As a collector of words and father of an eight year old, I tackled yesterday’s dictionary giveaway assignment with unwarranted vigor. But kicks are hard to find, so it didn’t bother me in he least to spend an hour stepping over third graders and lingering on my love of language. It started early. Though not overly coordinated or entirely confident, I was, if anything, a child with a vocabulary. Credit my mother with that one. She always tolerated my bibliophilic tendencies, even when what I was reading fairly alarmed her. But she couldn’t keep up. Cereal boxes, TV listings, tattered roadmaps; nothing was beyond my scouring gaze. As a boy, it wasn’t usual to find me wedged between the La-Z-Boy and the wood paneling, squinting at a perplexing passage in the family‘s encyclopedia through smudged lenses. To this day whenever I stumble across a good book of reference, I‘m inclined to recline.

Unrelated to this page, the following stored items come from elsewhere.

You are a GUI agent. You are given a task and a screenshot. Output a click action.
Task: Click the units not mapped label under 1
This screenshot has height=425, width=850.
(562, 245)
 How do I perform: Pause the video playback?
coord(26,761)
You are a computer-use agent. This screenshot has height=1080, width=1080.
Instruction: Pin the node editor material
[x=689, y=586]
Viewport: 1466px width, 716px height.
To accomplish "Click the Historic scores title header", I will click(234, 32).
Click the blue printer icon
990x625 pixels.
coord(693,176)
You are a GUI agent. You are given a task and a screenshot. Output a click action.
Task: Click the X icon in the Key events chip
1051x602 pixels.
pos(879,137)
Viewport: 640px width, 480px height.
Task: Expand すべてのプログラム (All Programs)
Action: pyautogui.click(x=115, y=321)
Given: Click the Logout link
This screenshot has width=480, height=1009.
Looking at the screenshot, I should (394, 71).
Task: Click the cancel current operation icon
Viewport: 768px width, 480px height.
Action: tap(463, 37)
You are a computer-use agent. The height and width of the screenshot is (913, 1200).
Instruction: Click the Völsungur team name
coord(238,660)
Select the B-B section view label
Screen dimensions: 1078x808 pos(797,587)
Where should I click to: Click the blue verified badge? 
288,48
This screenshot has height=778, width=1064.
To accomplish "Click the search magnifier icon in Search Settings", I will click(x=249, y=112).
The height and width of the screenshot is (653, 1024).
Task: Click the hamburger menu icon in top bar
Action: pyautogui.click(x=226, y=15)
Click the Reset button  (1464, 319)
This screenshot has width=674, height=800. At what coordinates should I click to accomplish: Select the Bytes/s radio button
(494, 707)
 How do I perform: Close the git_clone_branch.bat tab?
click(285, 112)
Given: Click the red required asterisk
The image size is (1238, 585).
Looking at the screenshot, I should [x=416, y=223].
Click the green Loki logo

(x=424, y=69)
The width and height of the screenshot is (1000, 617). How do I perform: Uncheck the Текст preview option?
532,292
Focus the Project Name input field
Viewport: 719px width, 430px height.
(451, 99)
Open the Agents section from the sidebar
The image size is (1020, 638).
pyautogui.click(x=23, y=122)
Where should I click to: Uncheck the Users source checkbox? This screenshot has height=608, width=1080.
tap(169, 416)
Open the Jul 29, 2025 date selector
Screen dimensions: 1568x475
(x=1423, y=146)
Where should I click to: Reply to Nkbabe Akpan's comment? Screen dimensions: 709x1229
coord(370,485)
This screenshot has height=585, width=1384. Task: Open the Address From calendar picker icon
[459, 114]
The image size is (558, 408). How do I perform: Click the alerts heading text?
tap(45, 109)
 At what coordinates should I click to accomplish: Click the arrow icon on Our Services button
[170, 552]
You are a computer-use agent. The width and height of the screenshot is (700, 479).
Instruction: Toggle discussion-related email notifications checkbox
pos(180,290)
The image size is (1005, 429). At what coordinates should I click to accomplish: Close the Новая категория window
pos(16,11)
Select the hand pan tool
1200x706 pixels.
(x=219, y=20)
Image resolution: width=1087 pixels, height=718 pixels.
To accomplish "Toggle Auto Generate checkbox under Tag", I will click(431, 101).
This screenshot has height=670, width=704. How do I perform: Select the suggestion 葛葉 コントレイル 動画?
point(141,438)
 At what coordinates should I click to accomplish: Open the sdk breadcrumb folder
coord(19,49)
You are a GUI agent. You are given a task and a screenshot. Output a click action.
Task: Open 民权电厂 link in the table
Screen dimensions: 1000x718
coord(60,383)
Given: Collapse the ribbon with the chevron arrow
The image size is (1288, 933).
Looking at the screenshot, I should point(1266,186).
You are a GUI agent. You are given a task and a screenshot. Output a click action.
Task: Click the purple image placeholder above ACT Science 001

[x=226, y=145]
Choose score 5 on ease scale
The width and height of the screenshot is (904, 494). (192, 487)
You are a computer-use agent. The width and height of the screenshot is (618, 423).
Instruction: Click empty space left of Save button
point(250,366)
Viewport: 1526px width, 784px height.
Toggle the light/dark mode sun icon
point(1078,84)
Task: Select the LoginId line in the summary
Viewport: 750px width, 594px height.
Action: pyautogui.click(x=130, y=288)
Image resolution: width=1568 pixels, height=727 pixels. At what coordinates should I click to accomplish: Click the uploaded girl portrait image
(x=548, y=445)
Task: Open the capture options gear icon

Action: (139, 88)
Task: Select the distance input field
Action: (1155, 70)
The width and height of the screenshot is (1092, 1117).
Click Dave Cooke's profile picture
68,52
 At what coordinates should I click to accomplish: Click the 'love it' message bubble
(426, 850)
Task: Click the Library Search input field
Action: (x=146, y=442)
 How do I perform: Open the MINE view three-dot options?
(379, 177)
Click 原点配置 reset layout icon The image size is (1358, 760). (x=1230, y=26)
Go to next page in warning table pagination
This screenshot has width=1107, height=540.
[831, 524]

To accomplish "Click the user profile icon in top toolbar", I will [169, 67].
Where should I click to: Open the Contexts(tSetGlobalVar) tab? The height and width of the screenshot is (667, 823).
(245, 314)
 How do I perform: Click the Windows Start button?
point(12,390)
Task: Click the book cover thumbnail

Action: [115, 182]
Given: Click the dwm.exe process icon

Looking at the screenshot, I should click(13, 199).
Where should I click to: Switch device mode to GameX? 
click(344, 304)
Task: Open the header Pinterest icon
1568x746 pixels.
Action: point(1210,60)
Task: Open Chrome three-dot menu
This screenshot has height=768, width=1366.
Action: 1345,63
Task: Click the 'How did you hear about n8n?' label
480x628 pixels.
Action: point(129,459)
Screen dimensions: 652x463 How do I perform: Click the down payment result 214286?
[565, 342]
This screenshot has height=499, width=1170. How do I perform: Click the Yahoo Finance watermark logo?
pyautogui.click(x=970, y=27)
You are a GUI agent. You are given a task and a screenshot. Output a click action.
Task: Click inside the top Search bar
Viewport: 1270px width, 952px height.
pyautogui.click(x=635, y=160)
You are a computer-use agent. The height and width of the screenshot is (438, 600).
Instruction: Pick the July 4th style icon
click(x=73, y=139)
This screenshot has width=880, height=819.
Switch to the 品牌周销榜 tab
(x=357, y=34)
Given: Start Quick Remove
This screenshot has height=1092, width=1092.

But that’s in my off hours. Dayside, I’m paid to reconnaissance, armed only with a state of the art camera, prehistoric tripod and soon to be middle-age grimace. But I pretty much abandoned my three-legged perch altogether, choosing instead to shoulder my axe and wade into the crowd. It helped that the crowd consisted of distracted elementary kids. Splayed out on the gymnatorium floor of Triangle Lake Montessori School, the kids flipped through the pages of their very first printed omnibus, courtesy of the local Kiwanis Club. As the kids ignored me I bagged shot after shot, grateful for the invisibility. Occasionally they’d look up and gape at my logo but for the most part they furrowed their brows and repeated strange new words under their breath, providing a target-rich environment for a cameramanthropologist on a synonym binge.
But a funny thing happened on the way to the glossary. Once my camera was full of sound and images, I put the thing down, checked my watch and put the cell phone on mute. Minutes later I was ensconsed in eight year olds, sitting cross-legged with six new best friends and sounding out the word cra-ni-um. It’s not often I ignore the Prime Directive of newsgathering and interfere with the life forms I encounter, but having documented the moment with lenses both moving and still, I couldn’t help but join the tikes for a little syllable breakdown. Though some of them were more intrigued by the wireless microphone hanging from my waist, the rest willingly joined me on my word hunt. This pleased me immensely, as it is my hope one of these fine youngsters will continue collecting words and, like me, someday know the joy of lining them up in particular order for tens, nay, dozens of people on a daily basis.